McConnell could still vote "no" on the public works plan. But so far, he has twice voted to advance the legislation. And while warning Senate Majority Leader Chuck Schumer, D-N.Y., against rushing the amendment process, he has not tried to halt the work.
McConnell has saved his scorn for the big vote that Schumer is preparing before the Senate breaks for an August recess. McConnell has derided an upcoming budget blueprint from Democrats that will set the stage a $3.5 trillion spending package on health, environment and social programs later in fall; McConnell calls it a "reckless tax and spending spree." That package would be paid for with higher taxes on corporations and the wealthy.
Republican strategist Scott Jennings, a longtime McConnell ally, said it's easy to see how McConnell could get to "yes" on this first part of Biden's infrastructure priorities.
"Just listen to what he said," Jennings said. "He always said it should be a smaller package focused on roads bridges airports and broadband."

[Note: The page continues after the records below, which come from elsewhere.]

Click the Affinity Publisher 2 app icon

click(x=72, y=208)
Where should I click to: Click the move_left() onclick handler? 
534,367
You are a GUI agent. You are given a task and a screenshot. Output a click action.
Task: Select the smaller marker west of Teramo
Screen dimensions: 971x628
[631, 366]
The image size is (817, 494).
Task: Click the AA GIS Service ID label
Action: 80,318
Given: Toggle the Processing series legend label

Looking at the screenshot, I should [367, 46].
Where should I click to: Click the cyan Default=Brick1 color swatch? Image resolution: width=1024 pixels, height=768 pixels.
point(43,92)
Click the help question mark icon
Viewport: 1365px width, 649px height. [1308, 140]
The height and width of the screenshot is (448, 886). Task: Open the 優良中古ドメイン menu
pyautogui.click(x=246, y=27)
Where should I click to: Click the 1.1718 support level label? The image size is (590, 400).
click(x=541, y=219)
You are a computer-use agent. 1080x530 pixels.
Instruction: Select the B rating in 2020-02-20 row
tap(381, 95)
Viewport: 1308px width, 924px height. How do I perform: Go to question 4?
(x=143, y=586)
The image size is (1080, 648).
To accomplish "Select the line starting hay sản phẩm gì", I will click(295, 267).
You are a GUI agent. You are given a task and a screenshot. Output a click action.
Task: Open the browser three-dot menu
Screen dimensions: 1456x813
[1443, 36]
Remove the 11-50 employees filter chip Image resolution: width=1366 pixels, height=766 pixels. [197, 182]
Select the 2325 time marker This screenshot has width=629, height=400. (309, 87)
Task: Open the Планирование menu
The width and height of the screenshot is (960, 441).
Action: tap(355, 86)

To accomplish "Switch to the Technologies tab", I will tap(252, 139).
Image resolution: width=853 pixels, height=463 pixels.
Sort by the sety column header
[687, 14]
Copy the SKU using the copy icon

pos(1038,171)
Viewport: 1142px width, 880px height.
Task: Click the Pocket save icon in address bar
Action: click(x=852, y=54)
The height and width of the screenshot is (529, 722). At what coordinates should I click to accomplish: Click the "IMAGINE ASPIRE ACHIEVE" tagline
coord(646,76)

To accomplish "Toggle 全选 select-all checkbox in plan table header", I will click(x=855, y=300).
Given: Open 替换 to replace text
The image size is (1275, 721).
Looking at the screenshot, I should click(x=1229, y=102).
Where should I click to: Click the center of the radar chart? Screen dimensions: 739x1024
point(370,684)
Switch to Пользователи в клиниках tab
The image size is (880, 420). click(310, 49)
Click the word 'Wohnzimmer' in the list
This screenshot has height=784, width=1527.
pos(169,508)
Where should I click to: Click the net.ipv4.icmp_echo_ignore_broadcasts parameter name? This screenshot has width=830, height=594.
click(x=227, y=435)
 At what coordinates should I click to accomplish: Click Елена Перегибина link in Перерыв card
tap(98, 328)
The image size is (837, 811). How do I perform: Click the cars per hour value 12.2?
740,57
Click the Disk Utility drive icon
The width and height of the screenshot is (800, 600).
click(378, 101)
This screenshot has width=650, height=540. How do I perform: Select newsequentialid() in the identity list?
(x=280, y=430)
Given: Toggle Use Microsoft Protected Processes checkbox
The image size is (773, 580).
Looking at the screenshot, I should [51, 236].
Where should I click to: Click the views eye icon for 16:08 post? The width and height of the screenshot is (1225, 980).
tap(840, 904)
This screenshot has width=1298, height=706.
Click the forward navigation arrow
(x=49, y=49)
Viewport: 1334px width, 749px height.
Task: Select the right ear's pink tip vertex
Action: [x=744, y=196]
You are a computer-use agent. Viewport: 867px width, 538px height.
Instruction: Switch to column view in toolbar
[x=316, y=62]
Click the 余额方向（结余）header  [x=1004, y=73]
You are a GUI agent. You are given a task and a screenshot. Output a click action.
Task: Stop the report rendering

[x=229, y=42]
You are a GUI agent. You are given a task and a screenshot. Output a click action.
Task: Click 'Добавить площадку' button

Kentucky is not a state without needs, with its roads and bridges requiring investments, Jennings said.
Biden and former President Barack Obama both cited the Brent-Spence Bridge between Kentucky and Ohio when promoting plans to boost jobs.
Politically, the votes ahead could be a win-win for McConnell and Republicans to show some bipartisanship on this first package while launching into a strictly partisan broadside against the larger plan.
"I do think it gives Republicans senators a chance to say Look, they always claim we're going to stop everything, " Jennings said.
"It does give the Republicans a chance to say, `We're for the stuff that makes sense and we're against the stuff that doesn't.'"
Sen. Rob Portman of Ohio, who led the Republican side in its negotiations on the infrastructure bill, pointed out that McConnell's wife, former Transportation Secretary Elaine Chao, knows well the country's infrastructure needs.
"He understands that the politics of this are also good for Republicans. And when our members are out there running for re-election, it's good to be talking about accomplishments," Portman said.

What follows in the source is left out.